Cause-of-death accounting across hundreds of conditions and countries provides the denominators and numerators for population mortality from infectious causes and tracks their decline or resurgence over time (Naghavi et al., 2024). For emerging pathogens, model-based reconstructions reconcile reported cases, deaths, and serological data to estimate both case and infection fatality ratios and their steep age gradient (Verity et al., 2020).

Evidence & guidelines

Methodological guidance emphasises explicit denominator definitions and delay-adjusted estimation of fatality during epidemics (Ghani et al., 2005), and standard epidemiology texts codify the distinction between rate-based and proportion-based fatality measures (Rothman, Greenland & Lash, 2008).

History

The distinction between mortality rates and case fatality has long been a staple of epidemiologic measurement, but recurrent emerging-infection events - SARS in 2003, pandemic influenza, and COVID-19 - sharpened the methodology for estimating fatality in real time, exposing how denominator choice and reporting delays bias early estimates (Ghani et al., 2005; Verity et al., 2020).

Debates

Which denominator gives a meaningful measure of lethality?
The case fatality rate depends on how thoroughly infections are ascertained, so it can vary widely between settings with the same pathogen; the infection fatality ratio is conceptually preferable but requires serological data to estimate the true number infected.

Key figures

  • Azra C. Ghani
  • Christophe Fraser
  • Neil M. Ferguson

Related topics

Seminal works

  • ghani-2005
  • verity-2020

Frequently asked questions

Is the case fatality rate really a rate?
Strictly it is a proportion - deaths among diagnosed cases - not a rate measured over person-time, which is why many epidemiologists prefer the term case fatality ratio.
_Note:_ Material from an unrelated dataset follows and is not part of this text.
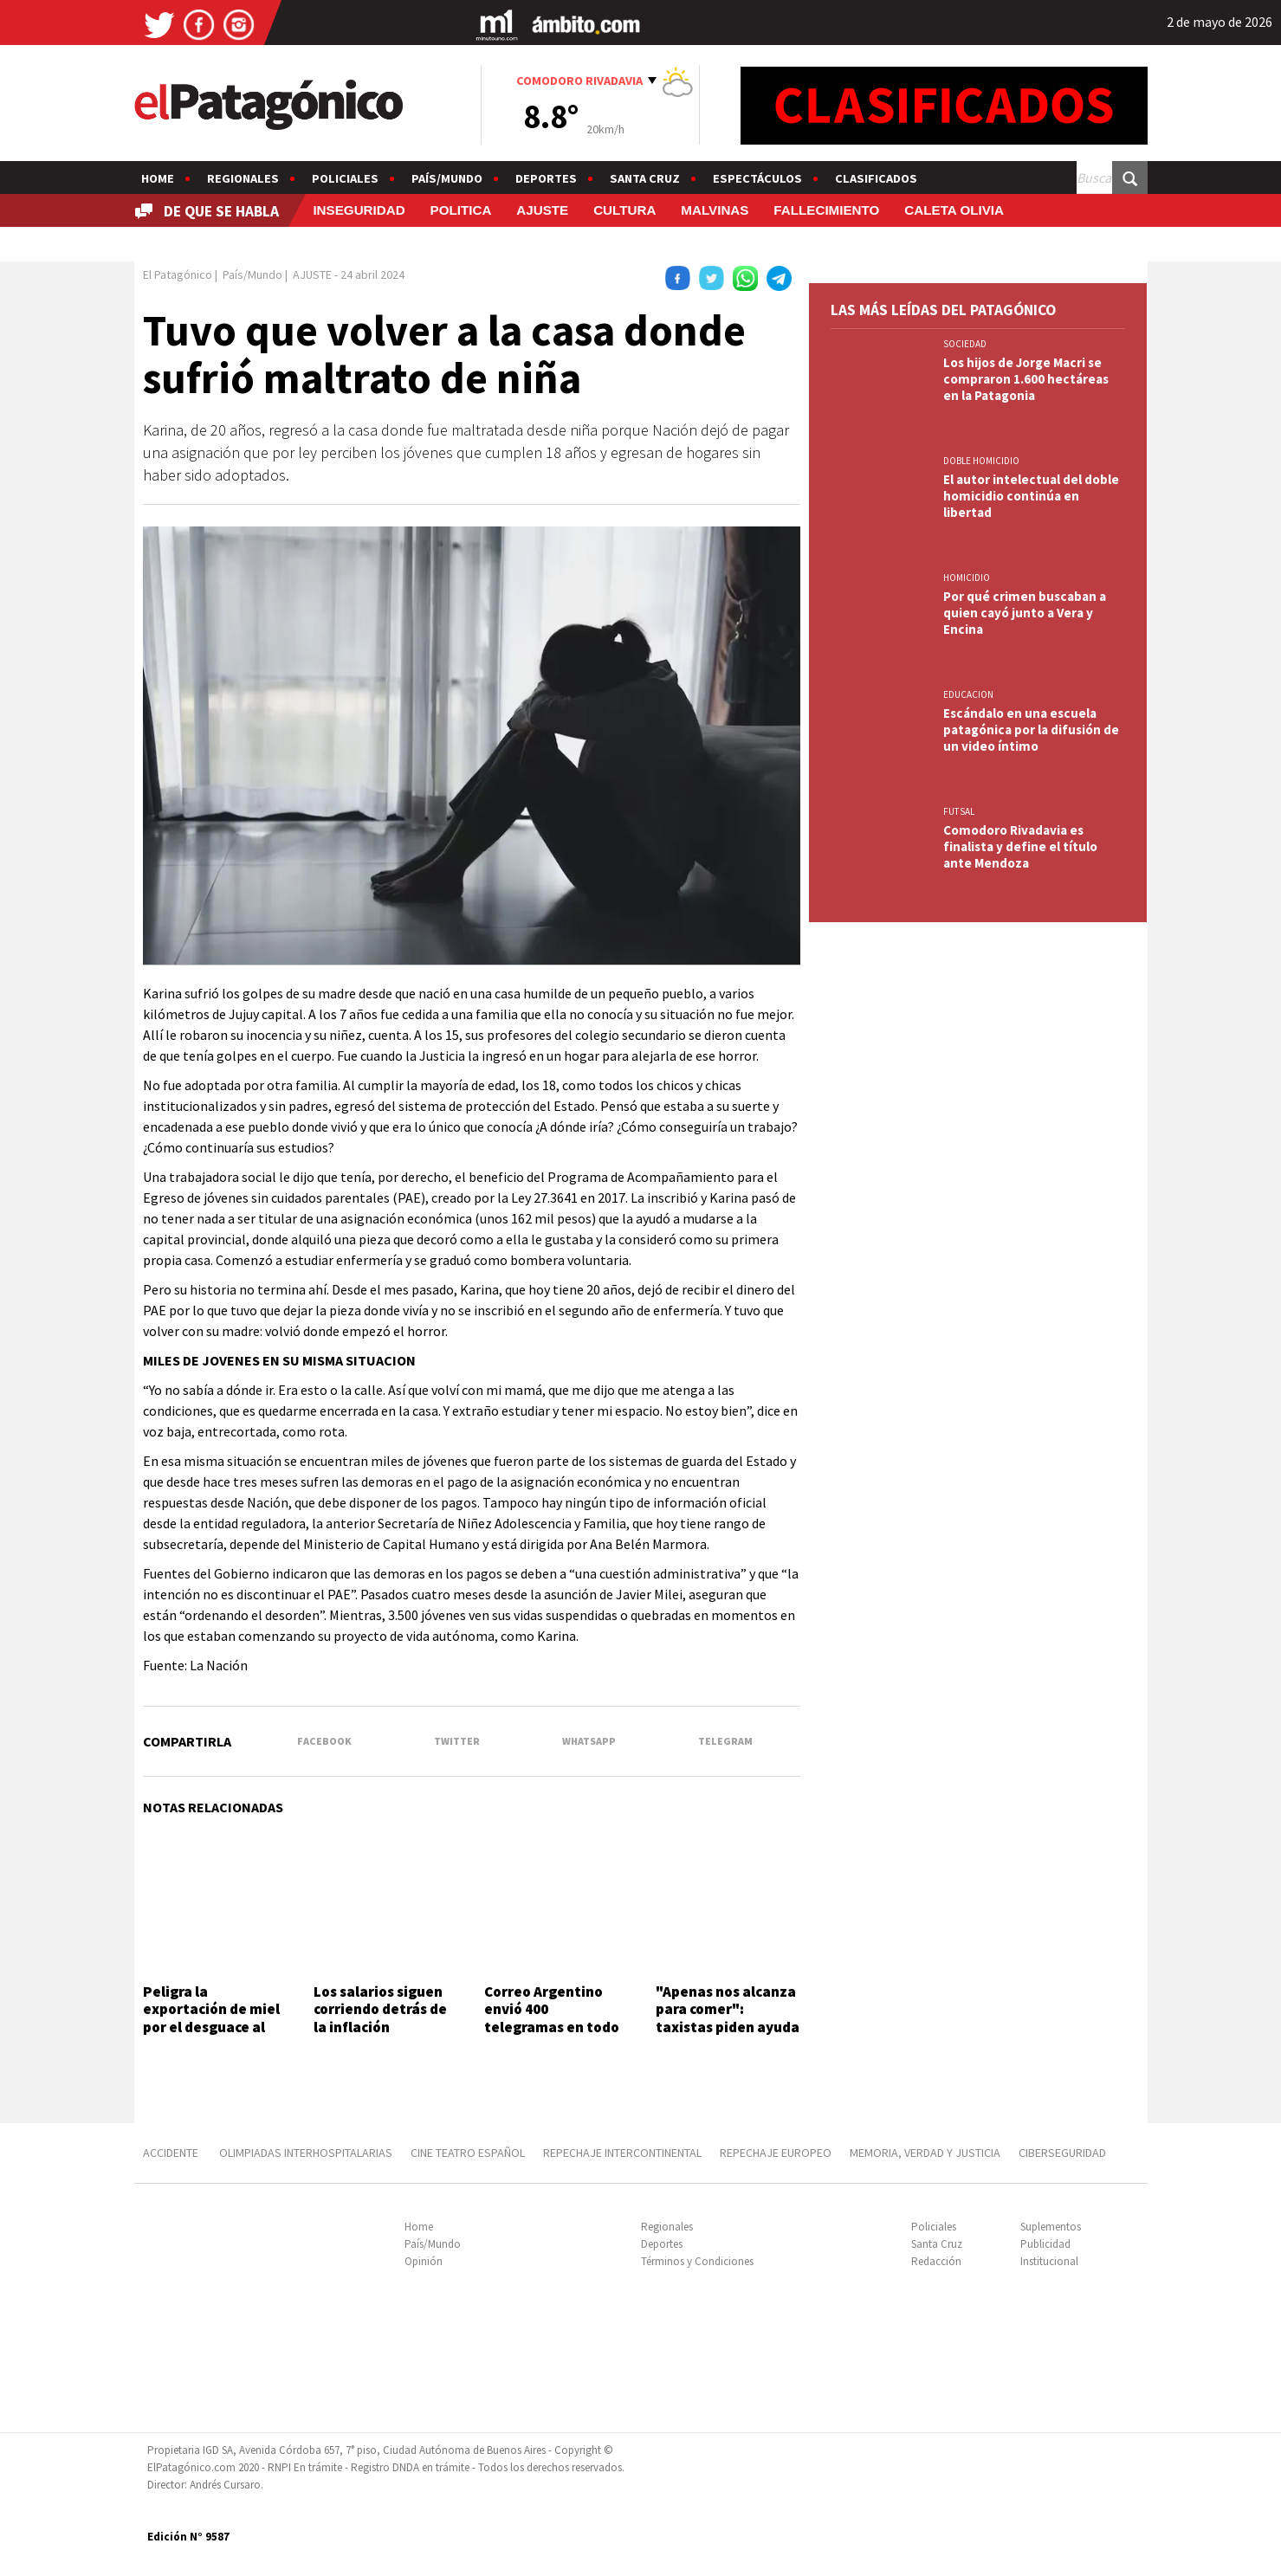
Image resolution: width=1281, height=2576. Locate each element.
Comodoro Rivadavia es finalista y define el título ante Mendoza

A mortality rate, by contrast, is a true rate in a population over time.
Why was the early COVID-19 case fatality rate higher than the infection fatality ratio?
Early testing detected mainly severe or symptomatic cases, so the diagnosed-case denominator missed many mild and asymptomatic infections. Including those infections, as in serosurvey-based infection fatality estimates, yields a much lower proportion dying.